我们都是昭通的娃
云南|涂国璋
(点击绿标收听管鑫诵读)
那些我难以忘却的记忆,是这一生中我最珍贵的拥有。
“我们都是昭通的娃,从小吃着苹果长大”,歌词里写的其实不然。昭通十一个县(区),产苹果的只有昭阳区,我是昭通镇雄人,所以并没有从小吃着苹果长大。
小学二三年级的时候,要想穿上一双解放鞋,放学和周末就必须得到地里去撬半夏,撬回家搓洗干净,晒干了,积到一定量后拿到街上卖钱买鞋穿。
一般三斤生的才能晒得一斤干的,一斤干的能卖到三到四块钱。我一天只能撬到半斤生的,二姐速度快些,一天能撬到我两倍的量。
我们都知道长在土质松软、有肥力地方的半夏个头比较大一点,所以,玉米、烟叶的根脚自然便成了我们的第一目标。

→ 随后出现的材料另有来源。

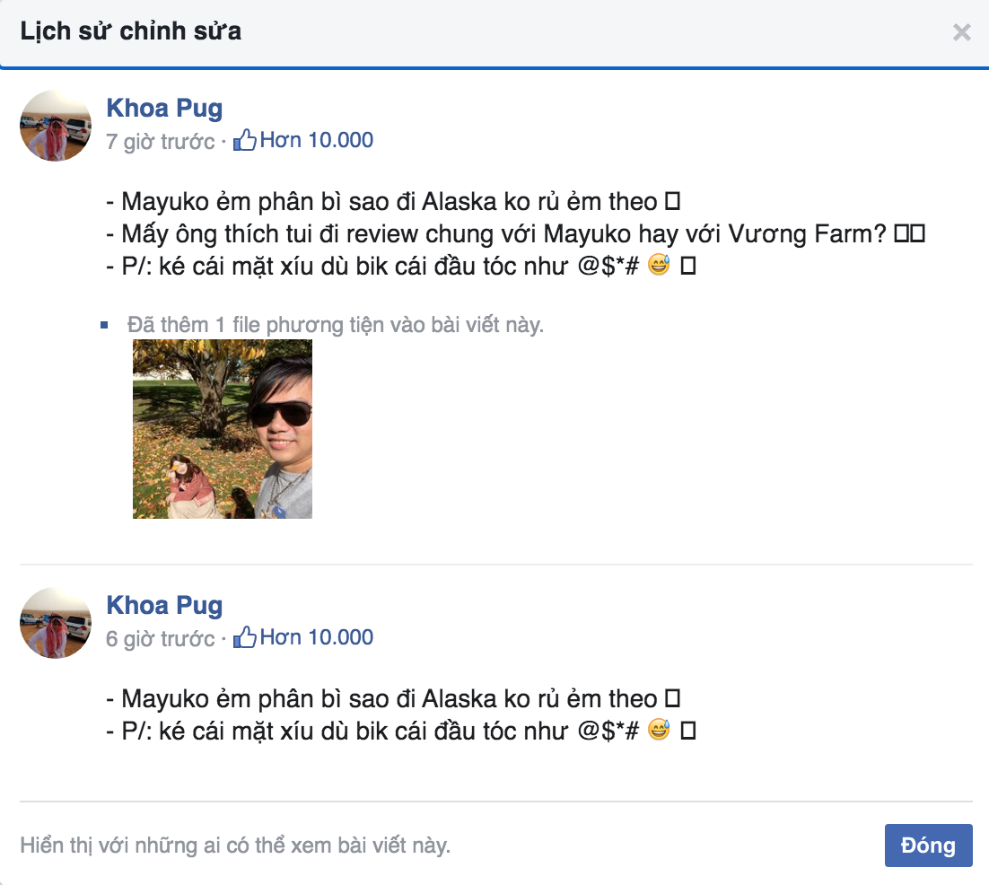Click 'Hơn 10.000' likes next to 6 giờ trước
Viewport: 989px width, 885px height.
[316, 638]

为此,二姐耳朵多次被人扯出血,我多次被吓得哭不出声来。
回到家里,妈妈很是心疼,可为了让农作物的主人消消气,还是得给我们姐弟两吃一顿“黄皮竹炒腿肌肉”,二姐多半比我吃得多。
逢着街子天,二姐提着晒干的半夏,领着我到十多公里外的街子上去卖。
卖得钱后,二姐花三块七毛钱给我买双解放鞋,再买一升煤油和几个作业本、几支笔芯,还买了几张明信片,说让我回家不要告状。

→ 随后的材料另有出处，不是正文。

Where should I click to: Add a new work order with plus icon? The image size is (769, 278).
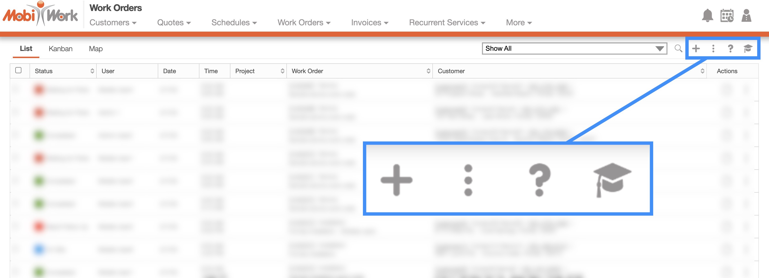[x=696, y=48]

街上有放电视的“电影院”,小人门票2毛,可我们根本舍不得花钱,对守门的撒谎,说是刚从里面出来上厕所的,混进去。
如果没有成功,谁家在放电视,我就站在离别人家窗口一米远的地方,看得着,听不见。
太阳要落山了,街上摆摊的人开始收摊,我还不想走,二姐拽着我回家。经过卖苹果的摊子,一股酒香味扑鼻而来,有点醉,脚走不动了。
二姐看看我,花了一块五毛钱买了一袋每个都烂了差不多三分之一的青苹果。
在回家的路上,二姐在水沟里面把烂的洗去,我们边走边吃,赶在回到家之前把苹果吃完,否则二姐又要背上“馋嘴狗”的名号。

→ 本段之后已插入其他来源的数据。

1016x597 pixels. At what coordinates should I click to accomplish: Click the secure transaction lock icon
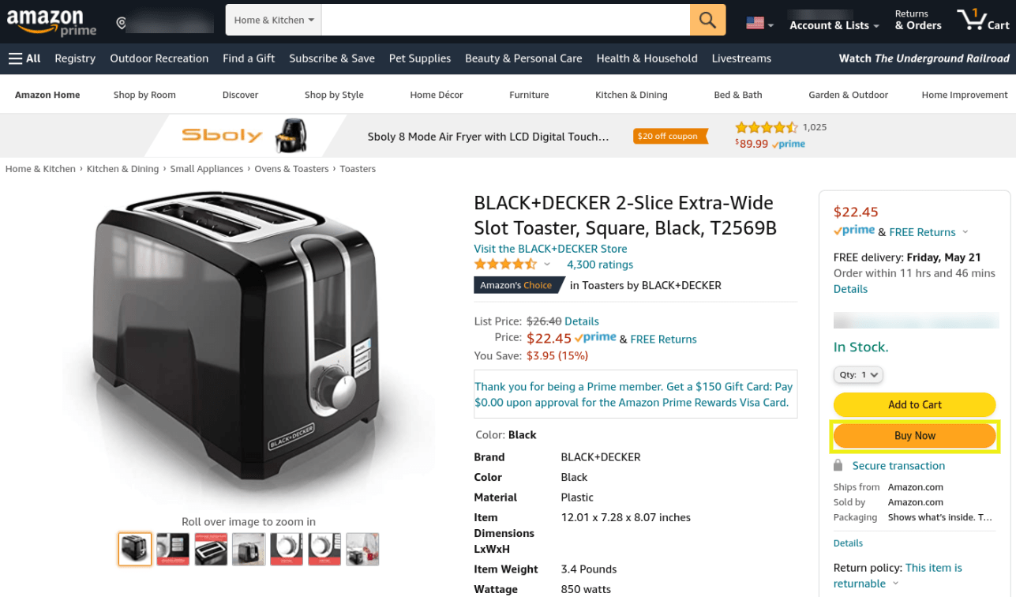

这是我记忆中第一次吃苹果,我觉得那是世界上最美味的东西,尤其那股酸里带甜的酒香味,至今我依然想念。
上了初中,二姐辍学去打工,每到快要开学,二姐都会往家里面给我寄衣服、鞋子和学费,我便有了机会继续上学。
高中我到昭阳区复读了一年,那时候姑姑在做苹果生意,带着我去洒鱼镇拉苹果,我看到像二姐买的那种苹果,果农都是把它集中起来,要么发酵之后做肥料,要么直接在地里挖个坑埋起来。
姑姑每次去拉苹果都叫上我,在昭阳区的那段时间,我吃的苹果都是地道的昭阳红。正所谓“晒得高原红,才叫昭阳红”,可没有酒香味的昭阳红,我老是觉得不正宗。
大学毕业,我到安宁白塔村做了一名大学生村官,二姐远嫁他乡,对背井离乡的我非常挂念。有一次从上海寄来几个大苹果,打电话说是从韩国拉过来的,叫我赶紧吃。
后来我到了现在的工作单位,昆明市西山区团结街道办事处,这里也盛产苹果。
又到了吃苹果的季节,我带着儿子去果园摘苹果,刚进果园,一股酒香味嗖地蹿进我心里,但我没感觉到酸,漫着的都是甜。
我给二姐寄了一箱苹果,没有提前告诉她,期待着收到苹果的二姐,嘴上骂着我乱花钱,脸上却洋溢着苹果的香甜。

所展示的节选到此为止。